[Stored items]
------------
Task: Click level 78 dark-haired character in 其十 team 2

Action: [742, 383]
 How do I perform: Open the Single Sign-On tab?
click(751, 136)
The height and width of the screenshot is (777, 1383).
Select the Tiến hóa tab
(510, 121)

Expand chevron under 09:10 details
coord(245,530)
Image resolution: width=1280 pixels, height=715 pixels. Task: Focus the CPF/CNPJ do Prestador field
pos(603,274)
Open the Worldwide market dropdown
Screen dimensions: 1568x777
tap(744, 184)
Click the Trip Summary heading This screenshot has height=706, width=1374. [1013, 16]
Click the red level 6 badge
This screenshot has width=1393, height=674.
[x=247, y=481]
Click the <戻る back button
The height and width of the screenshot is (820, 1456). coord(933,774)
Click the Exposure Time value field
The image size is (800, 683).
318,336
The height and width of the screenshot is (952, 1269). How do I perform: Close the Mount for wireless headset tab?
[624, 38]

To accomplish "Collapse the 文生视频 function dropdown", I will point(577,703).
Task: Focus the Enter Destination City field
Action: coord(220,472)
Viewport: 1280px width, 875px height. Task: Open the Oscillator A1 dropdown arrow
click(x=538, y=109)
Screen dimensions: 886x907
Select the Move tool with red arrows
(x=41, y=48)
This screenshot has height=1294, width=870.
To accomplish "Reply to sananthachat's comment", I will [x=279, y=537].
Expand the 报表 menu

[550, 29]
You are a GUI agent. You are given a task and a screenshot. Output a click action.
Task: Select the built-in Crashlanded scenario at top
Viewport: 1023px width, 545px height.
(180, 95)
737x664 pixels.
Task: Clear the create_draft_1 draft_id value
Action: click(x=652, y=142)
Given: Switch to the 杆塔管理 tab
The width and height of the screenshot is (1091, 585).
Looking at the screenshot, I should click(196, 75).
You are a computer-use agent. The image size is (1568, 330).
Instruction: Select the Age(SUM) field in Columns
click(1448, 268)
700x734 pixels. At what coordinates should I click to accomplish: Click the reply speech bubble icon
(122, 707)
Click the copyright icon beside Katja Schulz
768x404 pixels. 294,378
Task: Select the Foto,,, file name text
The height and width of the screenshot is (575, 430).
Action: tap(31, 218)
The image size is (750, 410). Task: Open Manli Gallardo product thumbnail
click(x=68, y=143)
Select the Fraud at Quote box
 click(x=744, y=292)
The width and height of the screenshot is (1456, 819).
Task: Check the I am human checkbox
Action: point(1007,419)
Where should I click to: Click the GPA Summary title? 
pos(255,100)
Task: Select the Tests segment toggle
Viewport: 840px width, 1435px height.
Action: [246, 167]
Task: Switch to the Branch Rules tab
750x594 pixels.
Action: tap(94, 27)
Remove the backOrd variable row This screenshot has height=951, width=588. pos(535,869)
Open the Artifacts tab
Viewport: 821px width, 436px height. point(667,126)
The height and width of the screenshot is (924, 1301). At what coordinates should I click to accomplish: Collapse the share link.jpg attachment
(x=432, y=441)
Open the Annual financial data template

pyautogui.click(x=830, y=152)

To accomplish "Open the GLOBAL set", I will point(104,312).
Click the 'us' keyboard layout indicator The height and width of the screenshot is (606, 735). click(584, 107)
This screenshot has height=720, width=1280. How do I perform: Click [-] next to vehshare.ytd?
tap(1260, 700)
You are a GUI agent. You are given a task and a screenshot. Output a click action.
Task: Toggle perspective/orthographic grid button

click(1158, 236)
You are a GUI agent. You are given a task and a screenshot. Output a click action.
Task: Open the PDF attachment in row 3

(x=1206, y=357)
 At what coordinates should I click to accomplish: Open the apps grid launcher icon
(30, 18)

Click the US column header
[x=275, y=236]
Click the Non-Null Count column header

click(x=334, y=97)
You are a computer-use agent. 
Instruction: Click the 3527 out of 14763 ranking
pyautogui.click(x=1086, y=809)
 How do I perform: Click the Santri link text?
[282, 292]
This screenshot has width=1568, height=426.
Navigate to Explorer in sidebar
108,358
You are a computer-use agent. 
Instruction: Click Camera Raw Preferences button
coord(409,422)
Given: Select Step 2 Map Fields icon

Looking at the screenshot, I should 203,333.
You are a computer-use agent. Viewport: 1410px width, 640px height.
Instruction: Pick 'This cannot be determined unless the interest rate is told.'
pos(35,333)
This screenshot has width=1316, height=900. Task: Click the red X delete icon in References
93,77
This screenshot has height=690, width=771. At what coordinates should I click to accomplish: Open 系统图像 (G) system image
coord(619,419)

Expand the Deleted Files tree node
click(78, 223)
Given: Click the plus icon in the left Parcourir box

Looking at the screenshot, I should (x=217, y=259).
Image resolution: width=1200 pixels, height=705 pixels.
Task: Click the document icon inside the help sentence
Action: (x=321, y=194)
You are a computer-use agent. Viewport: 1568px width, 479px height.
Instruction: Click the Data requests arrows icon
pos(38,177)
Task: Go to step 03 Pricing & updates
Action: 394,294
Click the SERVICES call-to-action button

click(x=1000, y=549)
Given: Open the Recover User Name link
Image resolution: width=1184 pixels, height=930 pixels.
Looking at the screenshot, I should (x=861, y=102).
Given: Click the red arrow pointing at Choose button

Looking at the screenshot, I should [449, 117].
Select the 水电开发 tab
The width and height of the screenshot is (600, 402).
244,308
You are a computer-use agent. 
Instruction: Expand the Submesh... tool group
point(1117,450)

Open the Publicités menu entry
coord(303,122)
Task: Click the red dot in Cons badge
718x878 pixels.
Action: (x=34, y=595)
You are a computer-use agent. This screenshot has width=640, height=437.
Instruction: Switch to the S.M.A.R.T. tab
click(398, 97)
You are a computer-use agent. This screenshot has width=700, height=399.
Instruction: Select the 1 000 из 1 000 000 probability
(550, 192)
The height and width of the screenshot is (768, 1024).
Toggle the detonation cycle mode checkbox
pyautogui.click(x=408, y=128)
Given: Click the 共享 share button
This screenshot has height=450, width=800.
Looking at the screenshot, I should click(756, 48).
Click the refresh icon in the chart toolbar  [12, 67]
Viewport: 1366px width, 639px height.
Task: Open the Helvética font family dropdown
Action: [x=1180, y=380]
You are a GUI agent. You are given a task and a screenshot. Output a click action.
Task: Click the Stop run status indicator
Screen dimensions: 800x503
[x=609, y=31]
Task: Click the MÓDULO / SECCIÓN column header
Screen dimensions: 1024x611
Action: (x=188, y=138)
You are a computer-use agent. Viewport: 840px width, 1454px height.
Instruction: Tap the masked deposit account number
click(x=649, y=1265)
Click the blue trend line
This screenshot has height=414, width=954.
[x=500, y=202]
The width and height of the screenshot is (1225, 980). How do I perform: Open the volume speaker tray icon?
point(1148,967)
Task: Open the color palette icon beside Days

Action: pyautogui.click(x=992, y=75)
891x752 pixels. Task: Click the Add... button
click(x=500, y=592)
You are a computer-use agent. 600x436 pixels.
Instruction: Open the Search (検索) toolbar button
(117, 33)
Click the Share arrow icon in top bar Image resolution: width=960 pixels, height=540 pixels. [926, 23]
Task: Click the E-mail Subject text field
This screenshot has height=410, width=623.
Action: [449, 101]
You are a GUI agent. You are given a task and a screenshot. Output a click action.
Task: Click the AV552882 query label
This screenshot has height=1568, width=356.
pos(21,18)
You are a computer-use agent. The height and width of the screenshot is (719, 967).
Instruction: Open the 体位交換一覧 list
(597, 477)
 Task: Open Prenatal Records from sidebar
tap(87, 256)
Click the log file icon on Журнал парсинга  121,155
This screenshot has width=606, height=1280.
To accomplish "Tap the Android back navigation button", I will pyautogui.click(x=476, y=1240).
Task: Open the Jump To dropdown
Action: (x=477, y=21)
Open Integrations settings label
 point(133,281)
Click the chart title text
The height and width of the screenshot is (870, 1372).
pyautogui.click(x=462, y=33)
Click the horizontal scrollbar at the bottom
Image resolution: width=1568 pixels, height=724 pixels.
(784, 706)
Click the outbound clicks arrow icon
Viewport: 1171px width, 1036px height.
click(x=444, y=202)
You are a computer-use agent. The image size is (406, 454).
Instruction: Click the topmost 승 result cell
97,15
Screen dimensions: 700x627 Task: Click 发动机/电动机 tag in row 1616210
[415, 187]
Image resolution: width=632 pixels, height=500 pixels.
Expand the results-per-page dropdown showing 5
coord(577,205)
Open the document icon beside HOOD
------------
▸ **Assignment**
Can you repeat, word for word, every line above from the one containing "Click the horizontal scrollbar at the bottom" down to the one containing "You are a computer-use agent. The image size is (406, 454).", including both?

▸ **Task result**
Click the horizontal scrollbar at the bottom
Image resolution: width=1568 pixels, height=724 pixels.
(784, 706)
Click the outbound clicks arrow icon
Viewport: 1171px width, 1036px height.
click(x=444, y=202)
You are a computer-use agent. The image size is (406, 454).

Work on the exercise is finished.